• TUGAS:
a: Tuliskan ulang bagian teks tentang kebijakan harga BBM secara utuh, mulai dari "Melibatkan berbagai pihak" terus ke bawah hingga "dari pihak pemerintah.".
b: Dalam teks tentang kebijakan harga BBM, pihak mana saja yang disebut di dalam tanda kurung sebagai pihak yang dilibatkan dalam merumuskan dan memutuskan kebijakan? Sebutkan semuanya.

• TEKS:
:::
Pemilihan pendekatan tertentu dalam rangka perumusan kebijakan publik

merupakan hal yang sangat penting bagi setiap aktor perumus kebijakan.

Pendekatan-pendekatan yang ada sudah tentu memiliki kelebihan dan kelemahan

masing-masing. Sehingga alangkah baiknya jika memilih beberapa pendekatan

yang mampu menutupi kelemahan pendekatan lainnya serta mempunyai kelebihan

atas pendekatan lainnya. Tidak ada pendekatan yang paling sempurna untuk

merumuskan sebuah kebijakan publik. Tetapi paling tidak ada beberapa pendekatan

yang mungkin dianggap tepat untuk merumuskan suatu kebijakan tertentu.

Melihat kondisi yang terjadi di atas terkait formulasi kebijakan harga BBM di

Indonesia yang selama ini masih didominasi oleh kepentingan-kepentingan politis

para elit, maka sudah sepantasnya bagi pemerintah mulai melihat kepentingan-

kepentingan berbagai pihak-pihak yang terkena dampak kebijakan ini. Minyak

sebagai barang publik harus mampu dikelola dengan baik oleh pemerintah melalui

sebuah kebijakan yang benar-benar tepat sasaran dan tidak merugikan salah satu

pihak.

3.2 Penerapan Public Choice dalam Perumusan Kebijakan Harga Bahan Bakar

Minyak (BBM) di Indonesia

Seperti dijelaskan sebelumnya bahwa dalam perumusan sebuah kebijakan

diperlukan adanya pendekatan-pendekatan tertentu. Perumusan kebijakan sendiri

bukanlah perkara yang singkat dan sederhana, namun merupakan sebuah proses

yang saling berkesinambungan dan berhubungan dengan kebijakan lain serta

berdampak luas bagi pihak-pihak yang berkepentingan. Oleh karena itu pendekatan

menjadi hal yang penting dalam sebuah perumusan kebijakan termasuk perumusan

kebijakan kenaikan harga BBM.

Dalam hal ini saya akan mencoba menganalisa mengenai perumusan

kebijakan harga BBM di Indonesia apakah sudah menerapkan public choice atau

belum. Dalam penerapan public choice sendiri hendaknya mampu menggambarkan

hal-hal di bawah ini, antara lain:

Melibatkan berbagai pihak (masyarakat, partai politik, birokrat, kelompok

kepentingan, dan kelompok tradisional lainnya) dalam merumuskan dan

memutuskan kebijakan.

Pada perumusan kebijakan harga BBM di Indonesia belum mampu melibatkan

berbagi pihak yang terkait dengan kebijakan ini. Perumusan kebijakan yang

dilakukan masih dilakukan oleh beberapa pihak, terutama dari pihak pemerintah.
:::
• BAHAN YANG DIBERIKAN:
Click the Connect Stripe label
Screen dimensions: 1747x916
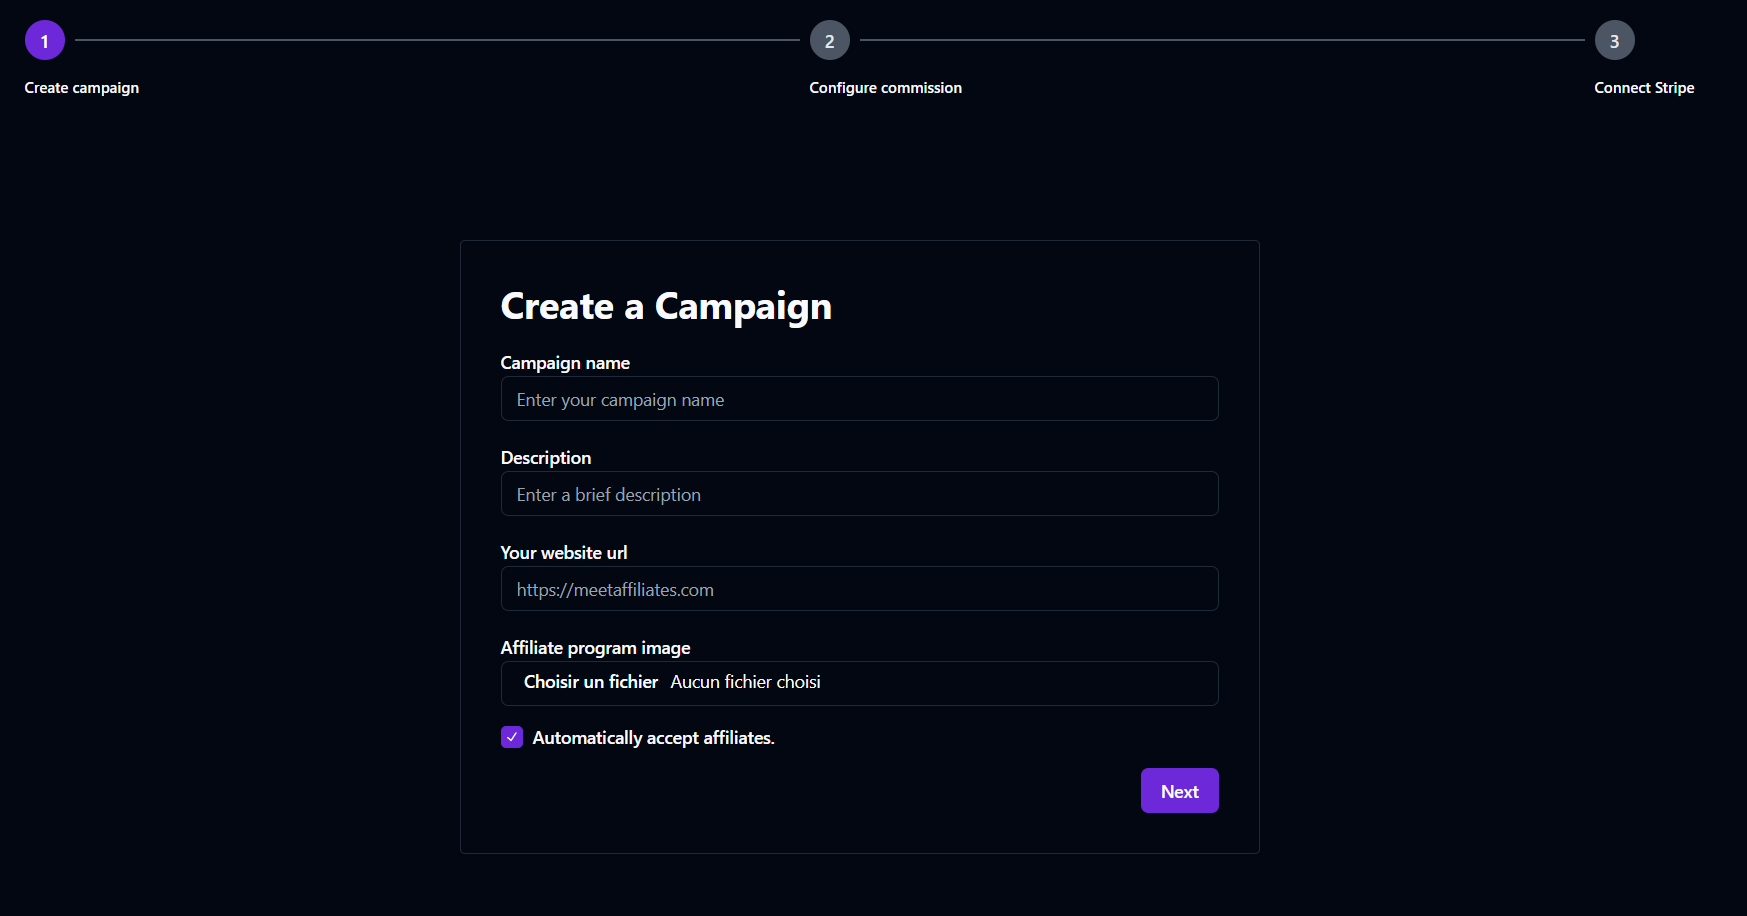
:::
• PENYELESAIAN SOAL:
a:
Melibatkan berbagai pihak (masyarakat, partai politik, birokrat, kelompok

kepentingan, dan kelompok tradisional lainnya) dalam merumuskan dan

memutuskan kebijakan.

Pada perumusan kebijakan harga BBM di Indonesia belum mampu melibatkan

berbagi pihak yang terkait dengan kebijakan ini. Perumusan kebijakan yang

dilakukan masih dilakukan oleh beberapa pihak, terutama dari pihak pemerintah.

b:
- masyarakat
- partai politik
- birokrat
- kelompok kepentingan
- kelompok tradisional lainnya